▸ **What the exercise asks**: Scan the entries below for the word "width" and copy every line in which it occurs.

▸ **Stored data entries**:
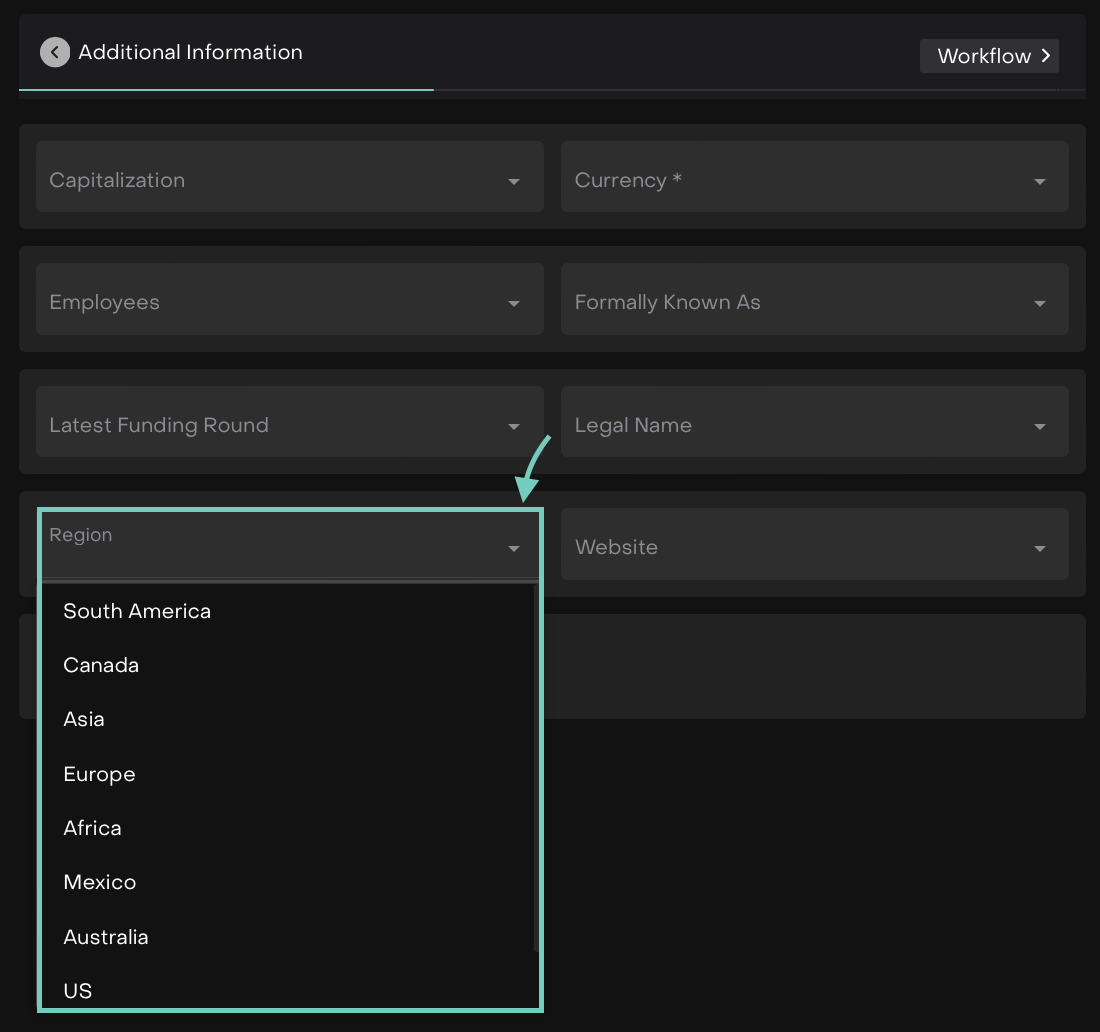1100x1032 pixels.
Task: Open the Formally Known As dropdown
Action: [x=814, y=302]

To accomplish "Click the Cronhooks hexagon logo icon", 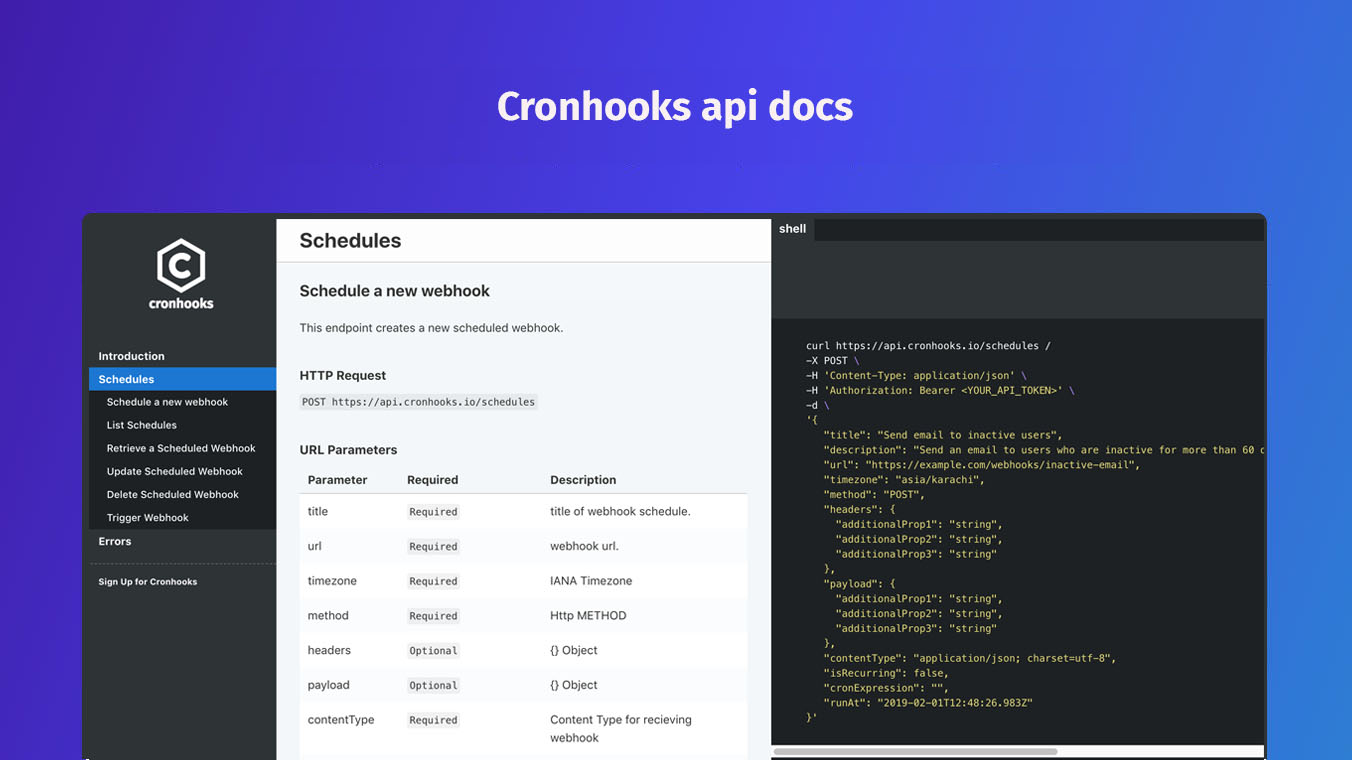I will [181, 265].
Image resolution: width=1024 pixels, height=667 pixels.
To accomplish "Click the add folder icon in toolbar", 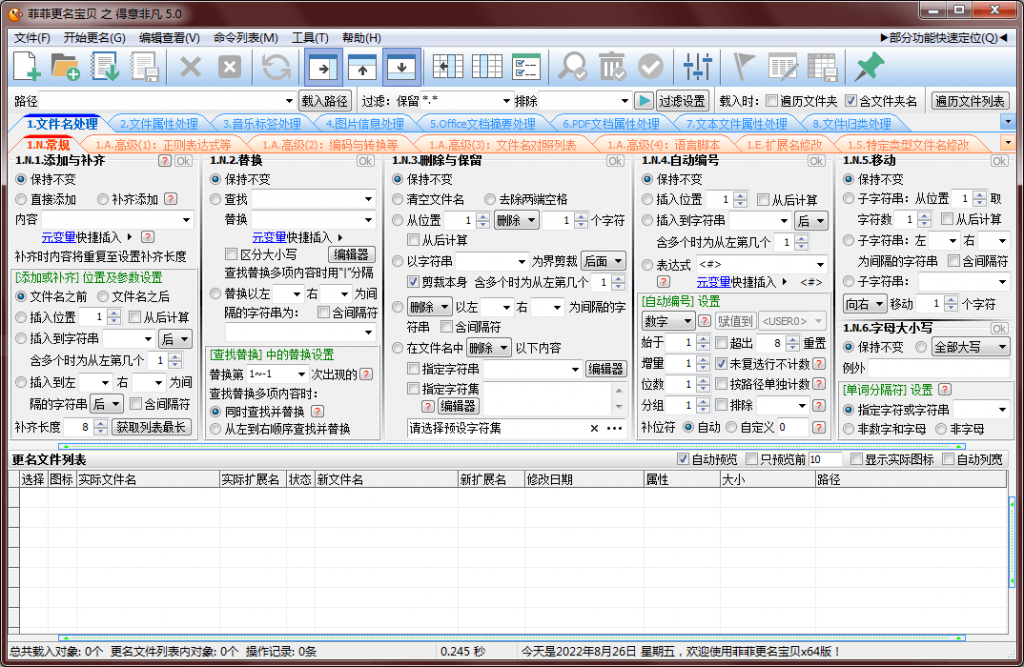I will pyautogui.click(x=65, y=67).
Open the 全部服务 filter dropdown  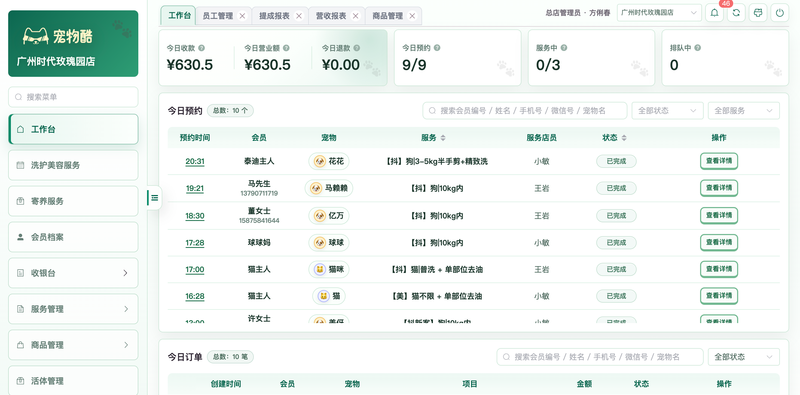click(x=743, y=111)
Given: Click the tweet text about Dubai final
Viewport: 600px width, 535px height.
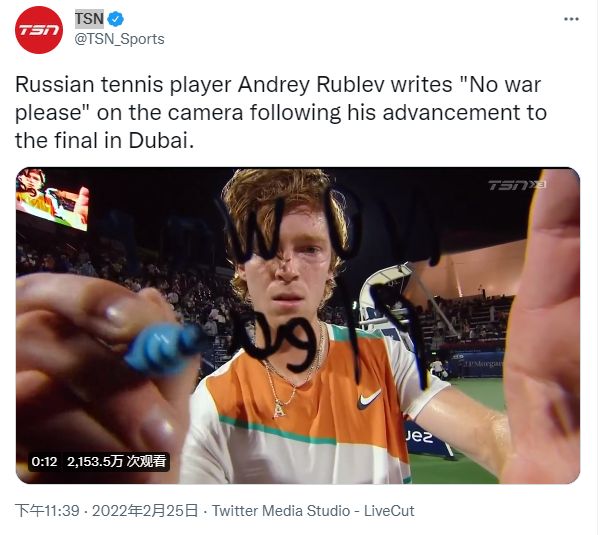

▸ **Solved exercise**:
Image resolution: width=1024 pixels, height=667 pixels.
Viewport: 600px width, 535px height.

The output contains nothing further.